'He's not an after thought, he's my every thought': dad's heartbreaking message

"Reilly is an awesome little boy."
"Reilly is an awesome little boy." Photo: thelifeofreilly.org

Reilly is a six-year-old boy who has autism, and his parents have stood by while friend after friend held birthday parties for their children, all without sending Reilly an invitation.

His mum Christine has shared the message her clearly upset husband Shane sent to his friends after one too many parties passed Reilly by.

"Reilly is pretty much non-verbal and is an awesome little boy," Christine told HuffPost UK. "Shane was incredibly upset at the thought of Reilly not being part of his circle of friends. This incident was just the straw that broke the camel's back.

"We struggle for support, we have no regular childcare and feel very isolated."

Shanes message to his friends said, "My so called friends who have kids also have kids parties. Not one invite not f**king one.

"Think about that whilst you go and f**k yourselves; have you any idea how hurtful that is?

"Just for the record in future don't bother, he's not an after thought he's my every f**king thought."

The message found an empathetic audience on Twitter, being retweeted over 1600 times, and favourited more than 4500 times.


The message also received hundreds of replies from people who have been through a similar experience.

"Listen, that's the kind of fire and power you need in a corner when you are in that kind of situation," said one. "Well done dad. Mine is the same!"

"They are not real friends," said another. "He is spot on. We have been through exactly the same."

A third said, "My daughter had a way to handle this. She simply asked the mother of a child with autism what she needed to do to make the party a good experience for him. They had a great party."

Speaking about the massive Twitter response, Christine said, "Inclusion is a big problem for autistic people. Reilly may not speak but he listens and he understands – as he grows I fear for the effects this may have on his mental health, as it does for so many others.

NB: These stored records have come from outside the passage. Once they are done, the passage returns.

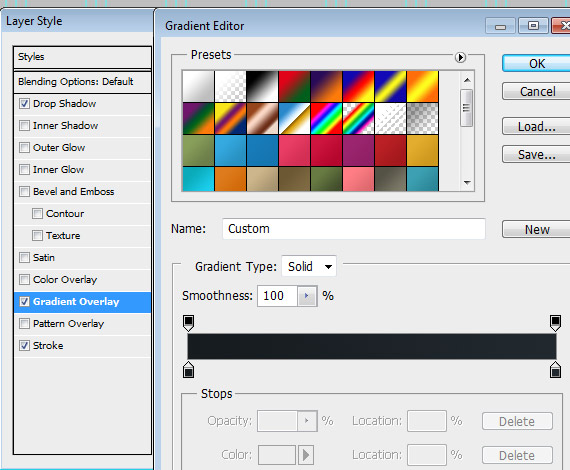The height and width of the screenshot is (470, 570).
Task: Expand the stop Color picker arrow
Action: 306,455
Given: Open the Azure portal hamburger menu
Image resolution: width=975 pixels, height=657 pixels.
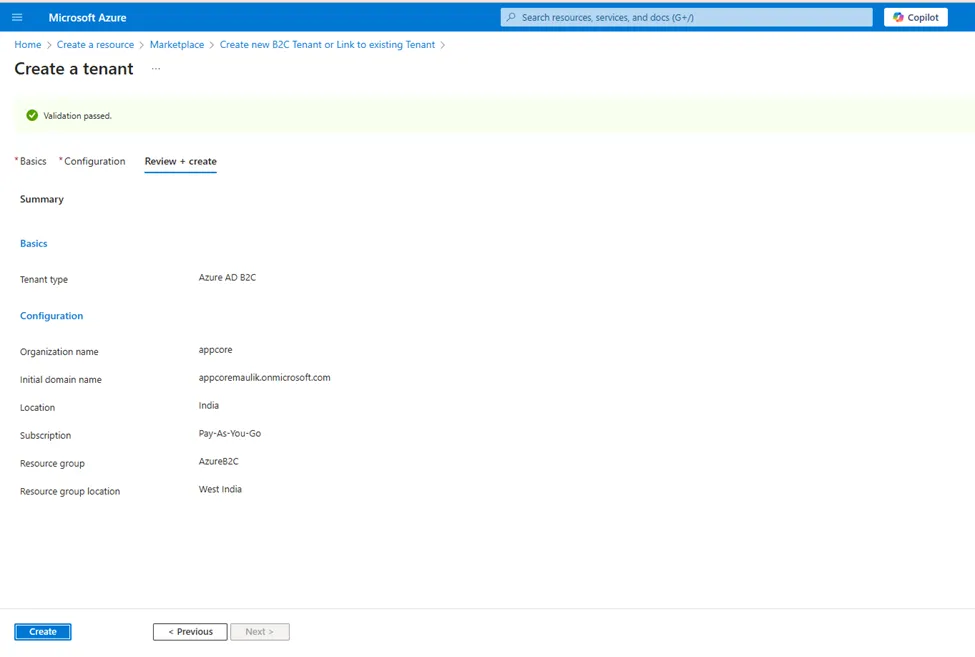Looking at the screenshot, I should click(x=16, y=16).
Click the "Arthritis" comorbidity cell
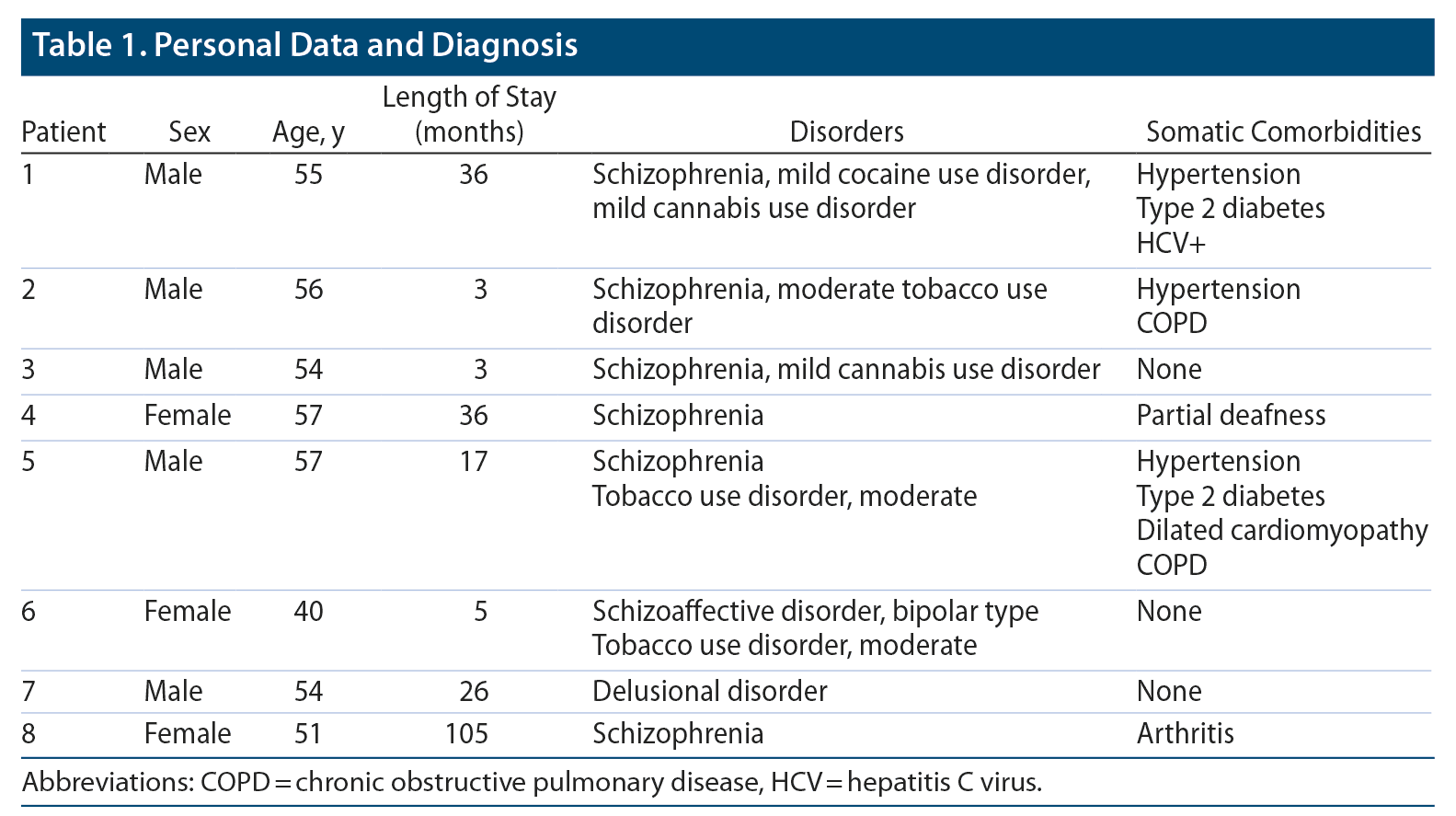Image resolution: width=1456 pixels, height=816 pixels. point(1185,734)
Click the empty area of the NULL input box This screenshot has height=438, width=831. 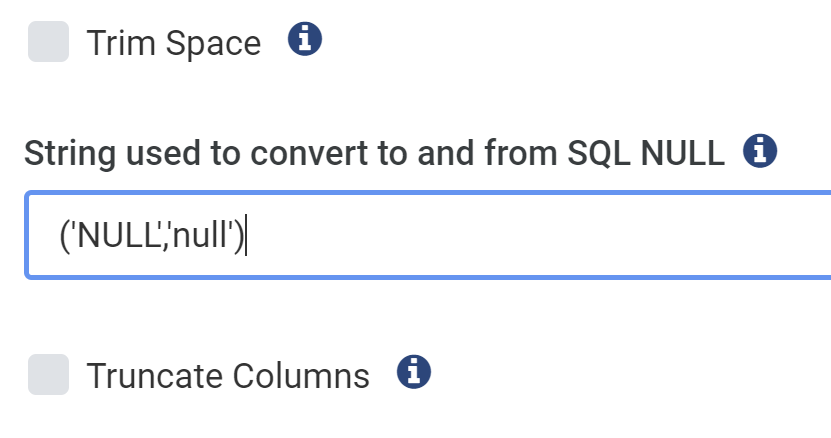tap(530, 235)
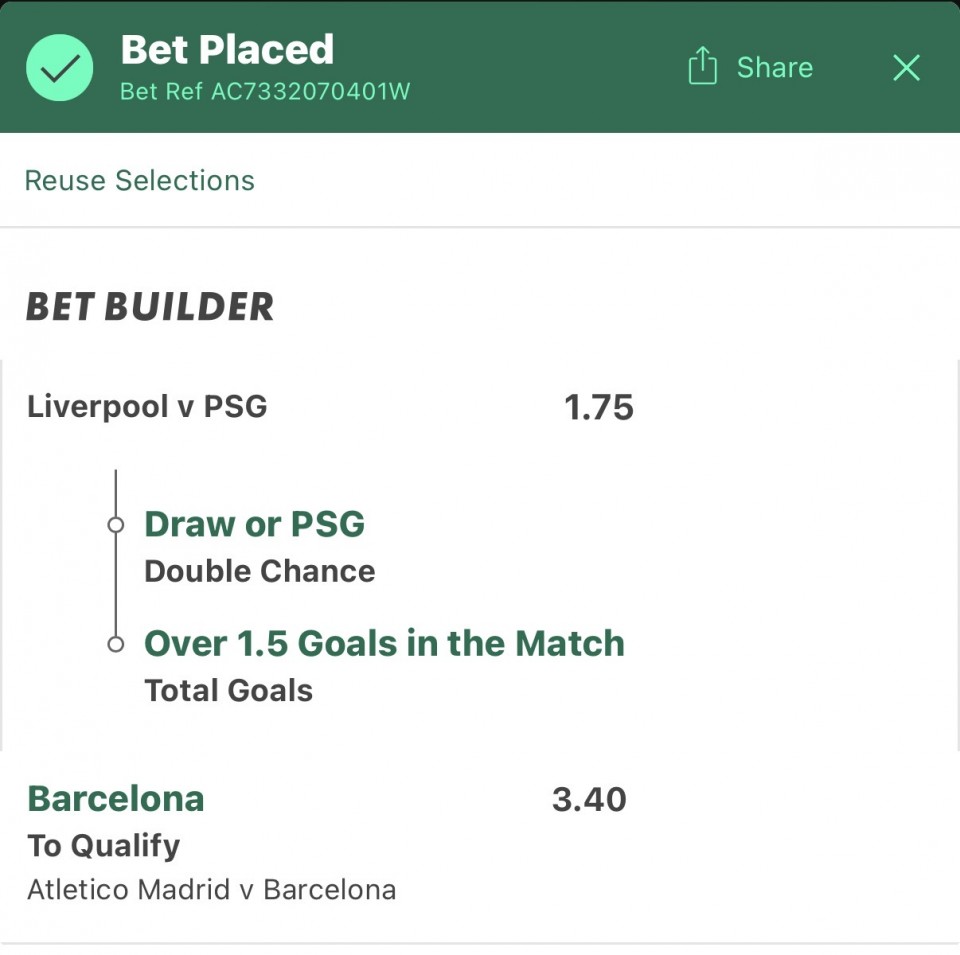Select the Bet Ref AC7332070401W text
Viewport: 960px width, 955px height.
[265, 91]
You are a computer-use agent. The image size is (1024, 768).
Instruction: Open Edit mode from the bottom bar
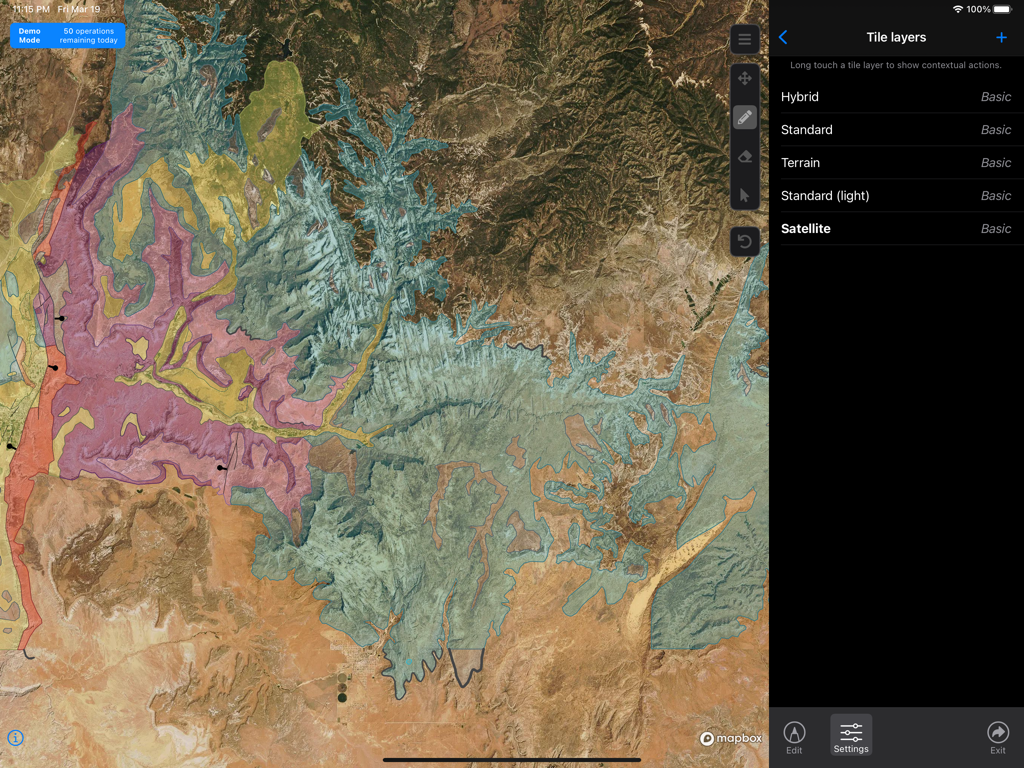click(794, 736)
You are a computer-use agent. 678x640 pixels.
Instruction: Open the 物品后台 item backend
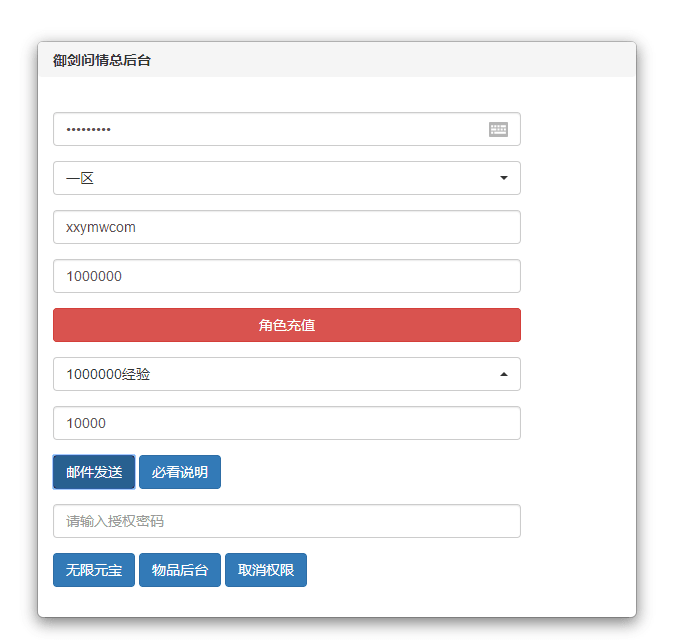click(x=180, y=570)
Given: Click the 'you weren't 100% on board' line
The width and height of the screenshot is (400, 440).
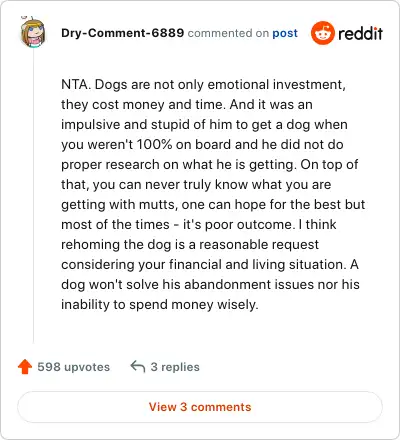Looking at the screenshot, I should click(x=202, y=145).
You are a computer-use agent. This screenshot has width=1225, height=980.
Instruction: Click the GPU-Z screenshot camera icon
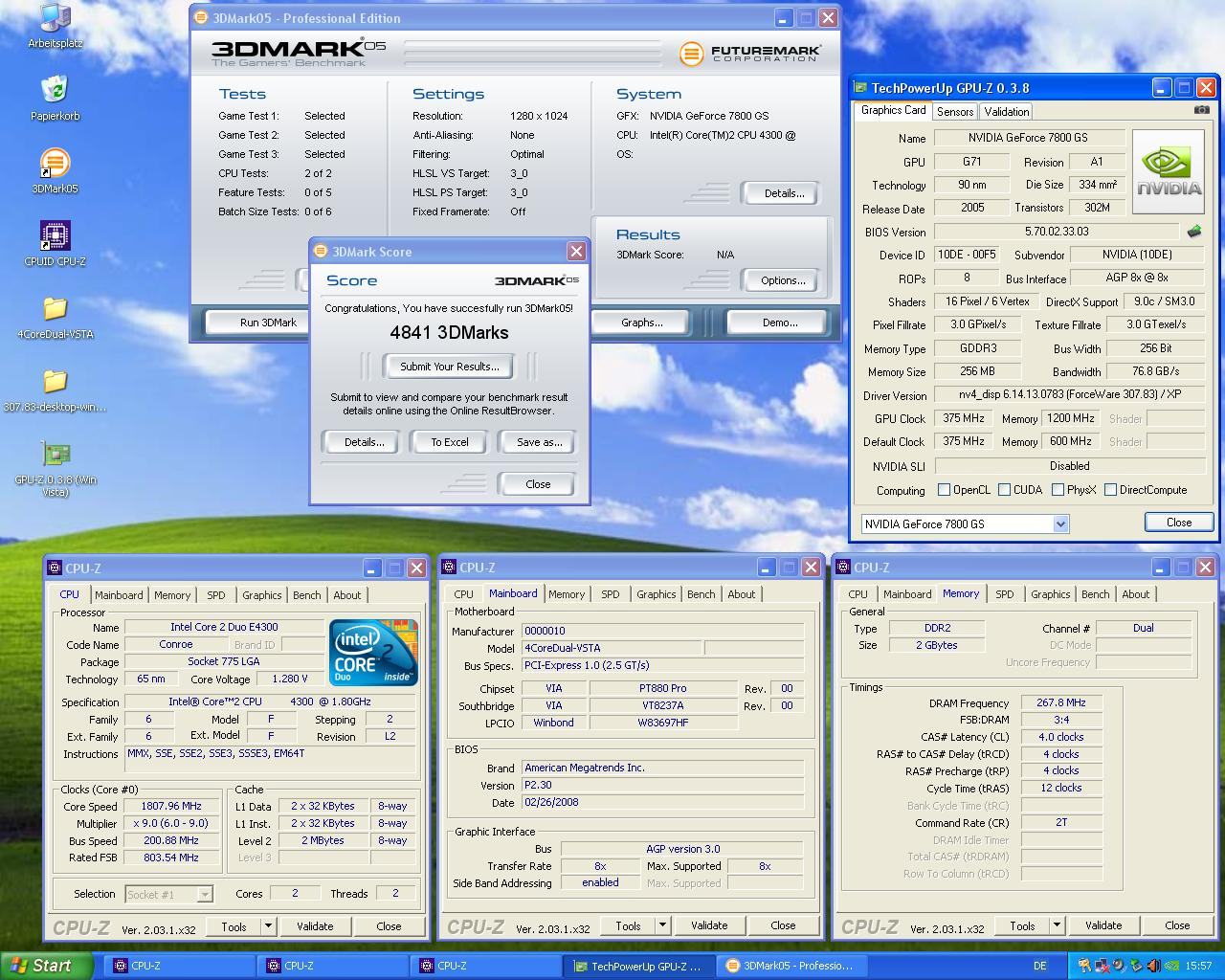click(x=1201, y=110)
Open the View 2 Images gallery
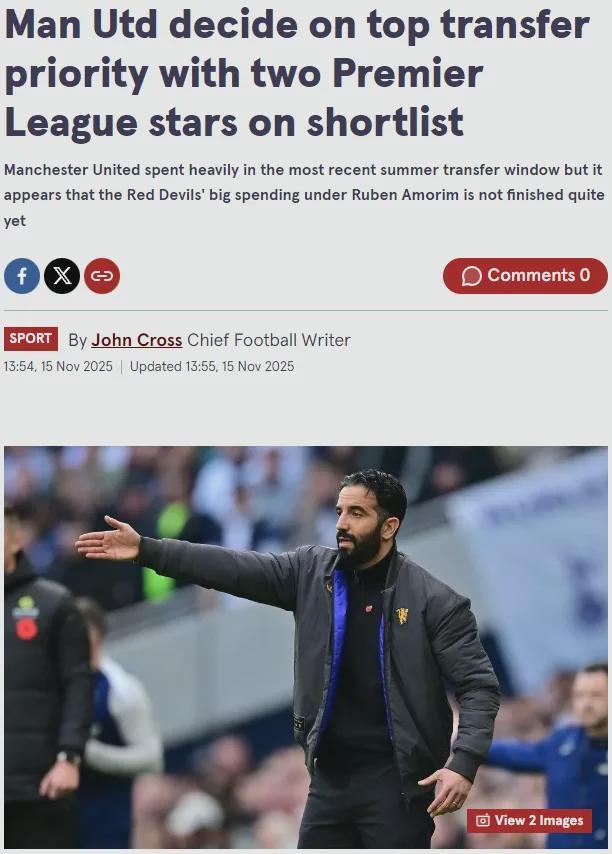This screenshot has width=612, height=854. (x=529, y=820)
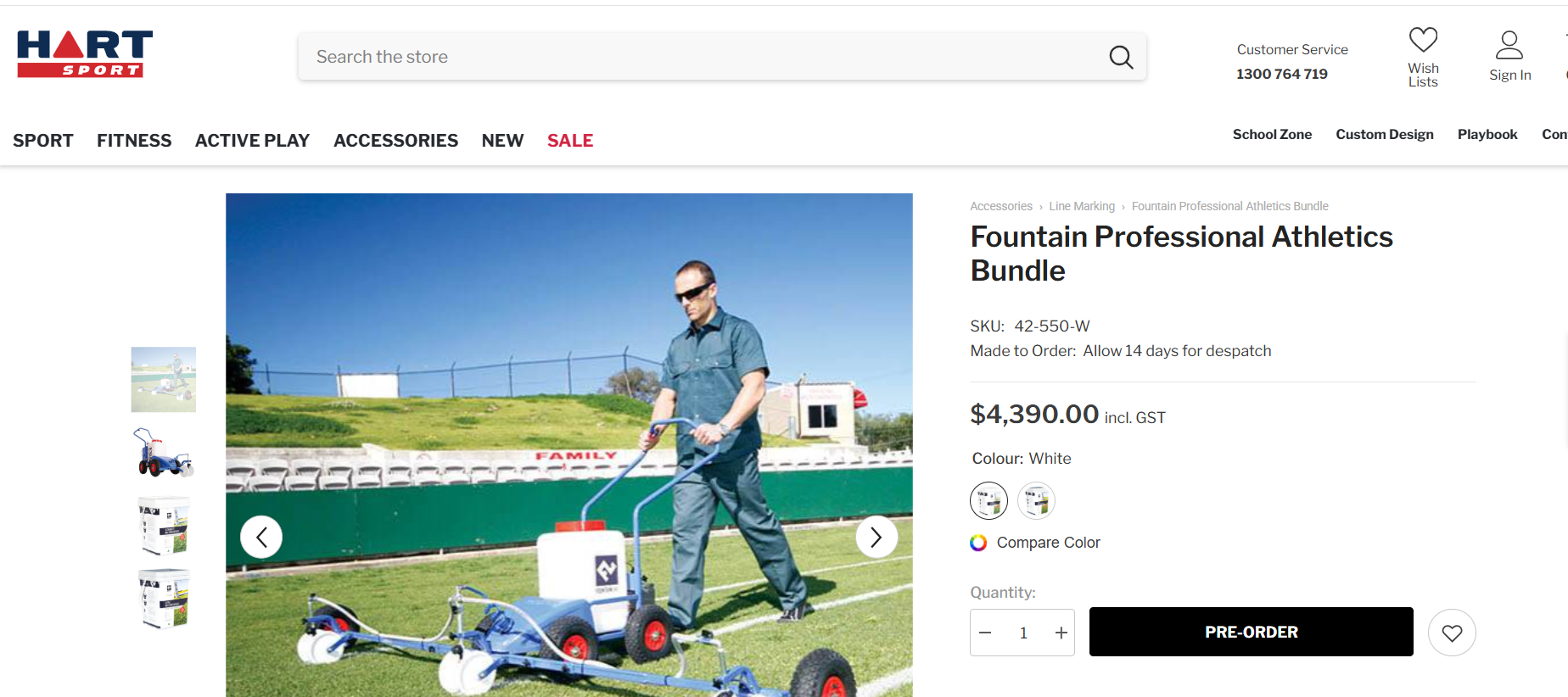Add product to wishlist heart button
The height and width of the screenshot is (697, 1568).
tap(1452, 633)
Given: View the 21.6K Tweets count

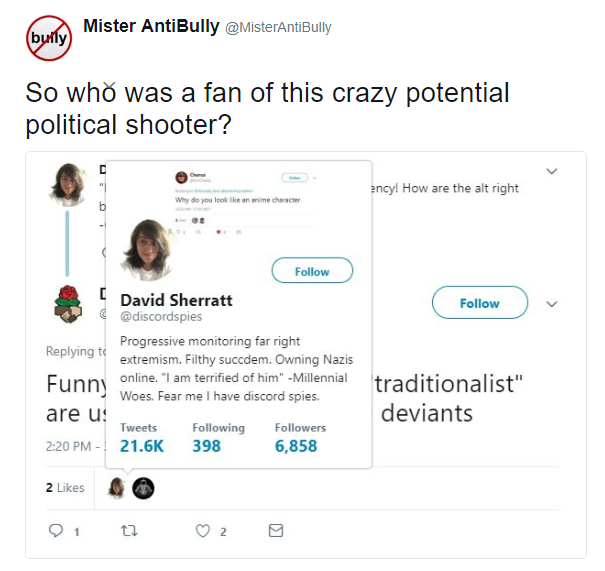Looking at the screenshot, I should [142, 438].
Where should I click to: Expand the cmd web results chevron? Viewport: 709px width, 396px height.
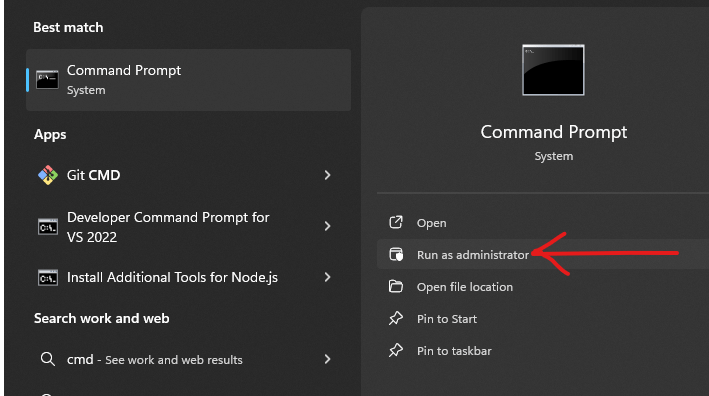(x=327, y=359)
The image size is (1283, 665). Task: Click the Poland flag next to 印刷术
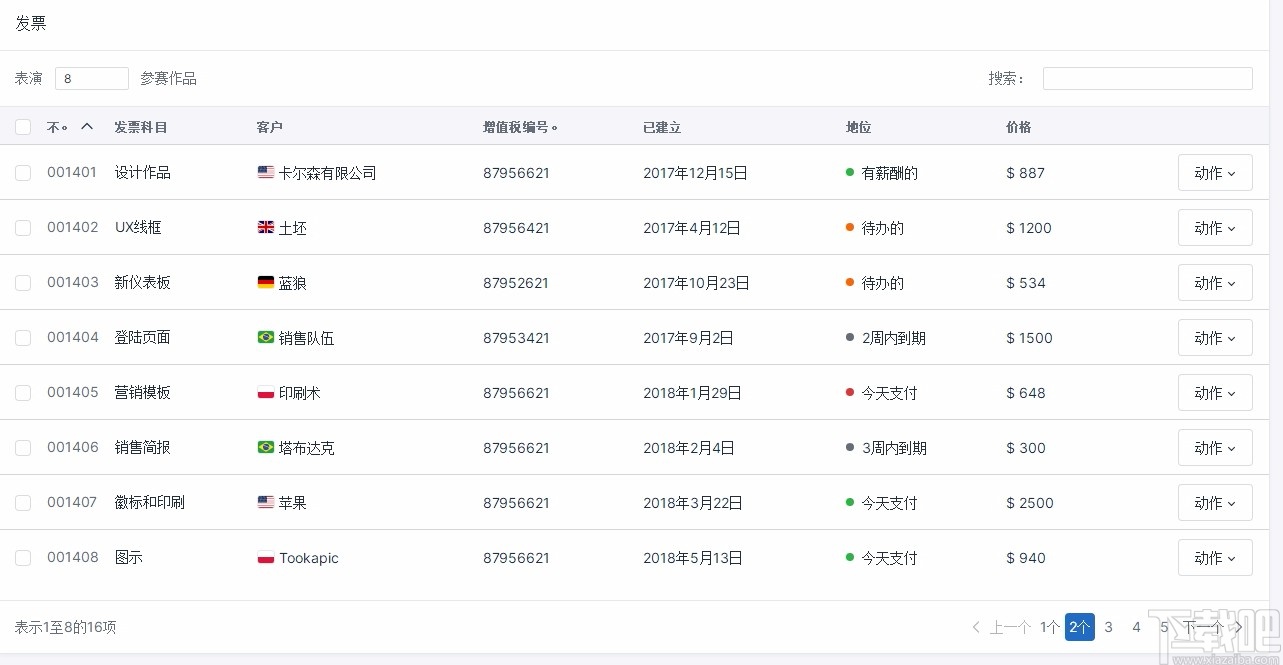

"Every message I have received has the same words. This happened to my son/daughter/granddaughter/grandson too, my child was the only one not invited.

"I would say to other parents in the same position: yes, it's upsetting – no one wants to think of their child as the child that's not invited – but find your own pack. Those who truly understand and run with them.

"Our friends aren't horrible people, I know they feel our struggles. They are mortified that Shane feels this way.

"There's some building bridges to be done now that Shane has spoken about how he truly feels and I think only positivity can come from his outburst.

"The simple advice I give is: just ask.

"Don't assume we don't want to go beause it's difficult, our lives are difficult, often fuelled on three hours sleep. We've often fought a battle before you've stepped into your slippers.

"Ask if Reilly or any other autistic child would like to come even if it's for half an hour but definitely ask.

"Parents know how their children will be in certain surroundings and there is no one better placed to call it.

"The may decline but I can guarantee it will be declined with grateful thanks."

Christine has a blog called "The Life of Reilly" to share insight into what life is like with a child with autism.